La acogida del necesitado; nuestra actitud ante el otro o la otra, de la comunidad o de fuera de la comunidad; el buscar que cualquiera que entre en contacto con nosotros se sienta reconocido, respetado, aliviado, escuchado, tratado con amor. Aunque seamos pequeños, insignificantes, débiles; como el Reino de Dios que proclamaba Jesús.
Todo ello he de pararme a contemplarlo, a «rumiarlo», junto a Jesús, personal, pero también comunitariamente. Y, lógicamente, llevarlo a la vida: con un plan concreto. Las buenas intenciones no son suficientes. Mi vida, nuestra vida ha de responder a la «Buena noticia» de Jesús, a su predicación del Reino.

#### [Datos proporcionados]
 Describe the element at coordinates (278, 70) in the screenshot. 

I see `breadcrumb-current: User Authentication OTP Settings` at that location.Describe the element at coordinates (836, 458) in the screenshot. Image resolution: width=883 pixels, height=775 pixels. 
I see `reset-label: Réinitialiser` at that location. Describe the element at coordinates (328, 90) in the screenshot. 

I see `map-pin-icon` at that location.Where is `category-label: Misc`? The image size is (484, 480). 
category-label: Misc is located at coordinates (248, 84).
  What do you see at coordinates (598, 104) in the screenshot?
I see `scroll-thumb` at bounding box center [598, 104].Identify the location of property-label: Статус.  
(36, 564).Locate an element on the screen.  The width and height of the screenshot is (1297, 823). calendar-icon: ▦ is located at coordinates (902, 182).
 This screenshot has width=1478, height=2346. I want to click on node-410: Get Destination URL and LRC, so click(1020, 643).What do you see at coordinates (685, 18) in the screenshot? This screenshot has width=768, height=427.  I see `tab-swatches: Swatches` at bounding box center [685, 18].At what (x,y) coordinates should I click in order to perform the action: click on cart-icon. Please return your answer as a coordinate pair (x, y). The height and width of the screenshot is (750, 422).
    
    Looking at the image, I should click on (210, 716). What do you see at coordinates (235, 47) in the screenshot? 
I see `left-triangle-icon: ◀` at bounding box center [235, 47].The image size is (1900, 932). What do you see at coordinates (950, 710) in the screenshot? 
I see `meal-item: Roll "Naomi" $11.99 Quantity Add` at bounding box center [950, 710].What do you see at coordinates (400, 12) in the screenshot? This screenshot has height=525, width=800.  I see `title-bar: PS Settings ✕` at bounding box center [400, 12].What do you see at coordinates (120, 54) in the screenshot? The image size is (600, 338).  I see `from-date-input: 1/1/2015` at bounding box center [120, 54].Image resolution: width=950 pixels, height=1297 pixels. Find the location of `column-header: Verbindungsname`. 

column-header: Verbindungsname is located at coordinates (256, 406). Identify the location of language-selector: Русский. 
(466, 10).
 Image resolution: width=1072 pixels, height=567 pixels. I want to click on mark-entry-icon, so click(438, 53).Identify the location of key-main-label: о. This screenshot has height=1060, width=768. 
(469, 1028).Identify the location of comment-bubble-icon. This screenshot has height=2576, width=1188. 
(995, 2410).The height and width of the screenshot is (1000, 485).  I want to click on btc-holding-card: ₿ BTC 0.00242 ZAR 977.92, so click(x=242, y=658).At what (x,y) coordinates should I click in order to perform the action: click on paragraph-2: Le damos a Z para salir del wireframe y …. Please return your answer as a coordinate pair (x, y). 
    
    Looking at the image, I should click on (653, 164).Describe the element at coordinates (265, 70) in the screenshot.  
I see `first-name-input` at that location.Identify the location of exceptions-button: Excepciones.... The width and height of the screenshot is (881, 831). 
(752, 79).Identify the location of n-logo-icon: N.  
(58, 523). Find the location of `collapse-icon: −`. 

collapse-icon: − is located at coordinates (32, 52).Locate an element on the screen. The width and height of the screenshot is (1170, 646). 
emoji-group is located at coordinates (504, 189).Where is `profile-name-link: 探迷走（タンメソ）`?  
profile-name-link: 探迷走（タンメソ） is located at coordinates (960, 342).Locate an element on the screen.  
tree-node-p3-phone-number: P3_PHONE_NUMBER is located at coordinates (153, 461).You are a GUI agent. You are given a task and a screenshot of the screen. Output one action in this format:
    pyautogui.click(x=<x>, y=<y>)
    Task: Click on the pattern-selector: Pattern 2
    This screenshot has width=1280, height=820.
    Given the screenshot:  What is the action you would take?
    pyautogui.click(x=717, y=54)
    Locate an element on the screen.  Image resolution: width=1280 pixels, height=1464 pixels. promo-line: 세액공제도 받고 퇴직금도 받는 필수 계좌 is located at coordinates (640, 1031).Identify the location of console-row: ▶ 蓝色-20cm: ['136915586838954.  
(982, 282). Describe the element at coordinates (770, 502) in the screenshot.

#### [Completa lo siguiente]
1/ Resume en forma de lista el párrafo del texto que empieza con «Todo ello he de pararme», sin dejar fuera sus ideas principales.
2/ Vuelve a escribir sin ningún cambio la parte del texto que empieza con "La acogida del" y sigue hasta "predicación del Reino.".
3/ Responde estas preguntas según el texto:
(a) ¿Quién proclamaba el Reino de Dios?
(b) ¿Qué cosa se dice que no es suficiente?
(c) ¿Con qué hay que llevarlo a la vida?

#### [Soluciones]
1/
- Hay que pararse a contemplarlo y «rumiarlo» junto a Jesús, de manera personal y también en comunidad.
- Hay que llevarlo a la vida con un plan concreto.
- Las buenas intenciones no bastan.
- La vida propia y la de todos debe responder a la «Buena noticia» de Jesús, a su predicación del Reino.

2/
La acogida del necesitado; nuestra actitud ante el otro o la otra, de la comunidad o de fuera de la comunidad; el buscar que cualquiera que entre en contacto con nosotros se sienta reconocido, respetado, aliviado, escuchado, tratado con amor. Aunque seamos pequeños, insignificantes, débiles; como el Reino de Dios que proclamaba Jesús.
Todo ello he de pararme a contemplarlo, a «rumiarlo», junto a Jesús, personal, pero también comunitariamente. Y, lógicamente, llevarlo a la vida: con un plan concreto. Las buenas intenciones no son suficientes. Mi vida, nuestra vida ha de responder a la «Buena noticia» de Jesús, a su predicación del Reino.

3/
(a) Jesús.
(b) Las buenas intenciones.
(c) Con un plan concreto.